> TASK TO COMPLETE
Pick up the passage on whether organic agriculture could feed the world and continue it past its last sentence.

Another issue raised by critics of OA, is that a significant shift in that direction from CA would result in the world not being able to feed itself, since yields on OA are sometimes lower than those on CA. This is, however, a misplaced concern, primarily because yields for OA are not lower in developing countries (although they can be in developed ones). A careful study by Badgley et al. (2007) shows that OA methods could produce enough food on a global per capita basis to sustain the current human population and potentially even a larger one without an increase in the agricultural land base.

The other global concern is whether there is enough organic fertilizer available that meets phytosanitary standards for such a massive shift in production. Again, the same study shows that leguminous cover crops could fix enough nitrogen to replace the amount of synthetic fertilizer in use. These results need confirmation, but they point to the fact that OA is not an impossibility on a global scale. Since it is unlikely we will ever have full conversion to OA, the current trends towards more organic production, OA should be sustainable for a long time to come.

> DATASET EXTRACT
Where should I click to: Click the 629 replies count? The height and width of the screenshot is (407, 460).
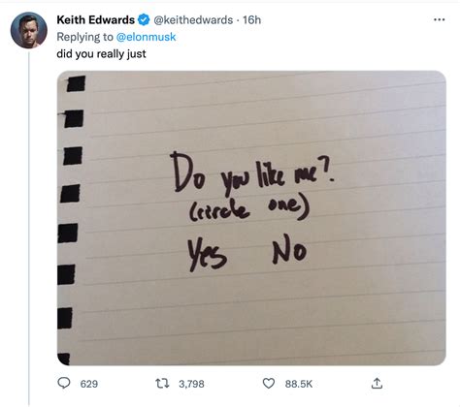point(89,384)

> EXPECTED OUTPUT
In developing countries there are other, secondary, benefits from OA. The diversification of smallholder farms into growing a variety of crops, multipurpose trees combined with livestock enterprises and/or fish culture is shown to enhance the overall yield stability (so-called resilience) and therefore the food security of organic farmers. Thus, there are reasons to believe that smallholders and resource poor farmers may improve their asset building and livelihood through participation in certified organic production schemes. Moreover, organic agriculture (in principle) will enhance and preserve biodiversity and soil fertility, while reducing negative impacts on environment and health, compared to chemically based farming methods. As stated by Giovannuci (2005, p. 42),

Equally compelling on the macro scale is that organic agriculture can provide several public benefits that by most calculations should make it a very relevant multi-purpose tool for many Asian policymakers for whom health, food security, and improved incomes area at the top of their priority list.

Therefore, organic farming may contribute positively to the Millennium Development Goals (MDG) such as eradication of poverty and hunger, improved health, and ensured environmental sustainability (United Nations [UN], 2005). Moreover, for this purpose it may not be necessary to have full certification of the products. One cannot, however, expect a simple “yes/no” relationship between organic agriculture and MDGs; the relation will depend on the context. More knowledge is needed regarding the actual benefits for smallholder farmers and the environment of certified OA, including the necessary socio-economic conditions, organizational context, and market access.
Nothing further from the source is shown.